In den letzten Wochen haben wir euch gefragt: „Hast du in letzter Zeit versucht, deine Bildschirmzeit aktiv zu reduzieren?“ Das Thema brennt vielen unter den Fingernägeln, doch die Ergebnisse zeigen eine spannende Zweiteilung zwischen Selbstdisziplin und digitaler Gelassenheit.
- 42 %: Nein, meine Bildschirmzeit stört mich nicht.
- 33 %: Ich versuche es, aber falle oft in alte Muster zurück.
- 17 %: Ja, ich setze mir strikte Zeitlimits pro App.
- 8 %: Nein, aber ich habe es für die Zukunft geplant.

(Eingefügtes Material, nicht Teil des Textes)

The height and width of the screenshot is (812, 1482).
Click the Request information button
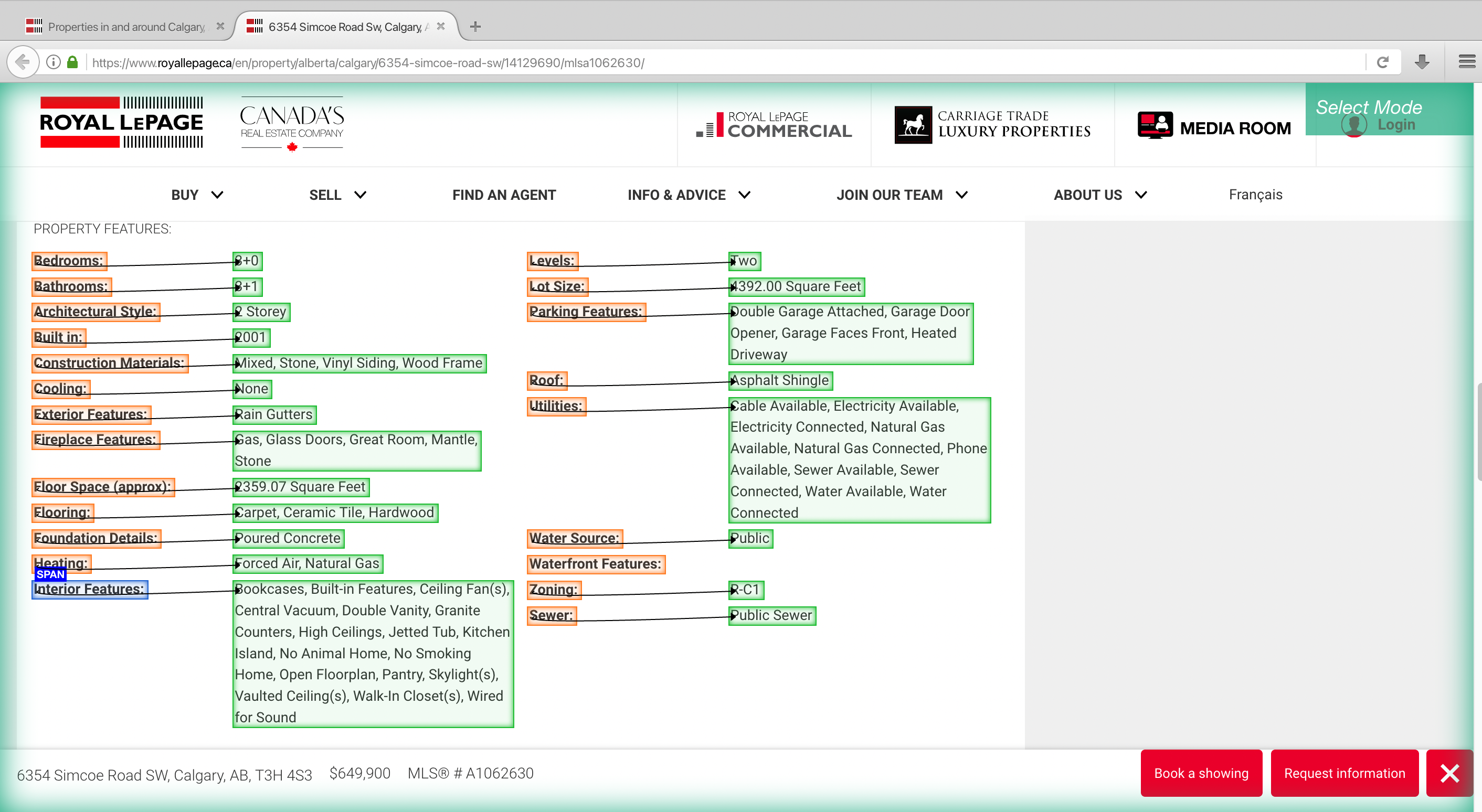tap(1344, 773)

Analyse: Zwischen Akzeptanz und dem „inneren Schweinehund“
Es ist interessant zu sehen, dass die größte Gruppe völlig im Reinen mit ihrem digitalen Konsum ist. In einer Welt, in der wir fast alles - vom Smart Home bis zur News-Recherche - über das Display regeln, scheint die Bildschirmzeit für viele kein Stressfaktor mehr zu sein, sondern schlicht notwendiger Alltag.
Auf der anderen Seite steht die Gruppe derer, die den Kampf gegen den Algorithmus zwar aufgenommen haben, aber oft noch den Kürzeren ziehen: Jeder Dritte scheitert regelmäßig an alten Gewohnheiten. Das zeigt, wie effektiv Apps darauf optimiert sind, unsere Aufmerksamkeit zu binden.
Nur eine kleine Minderheit zieht das „eiserne Programm“ mit App-Limits und strikter Kontrolle durch.
Die Umfrage zeigt: Wir sind (noch) keine Gesellschaft von Digital-Aussteigern. Während ein Teil von uns versucht, die Kontrolle über die „Screentime“ zurückzugewinnen, hat sich fast die Hälfte damit arrangiert.
Vielen Dank an alle, die abgestimmt haben!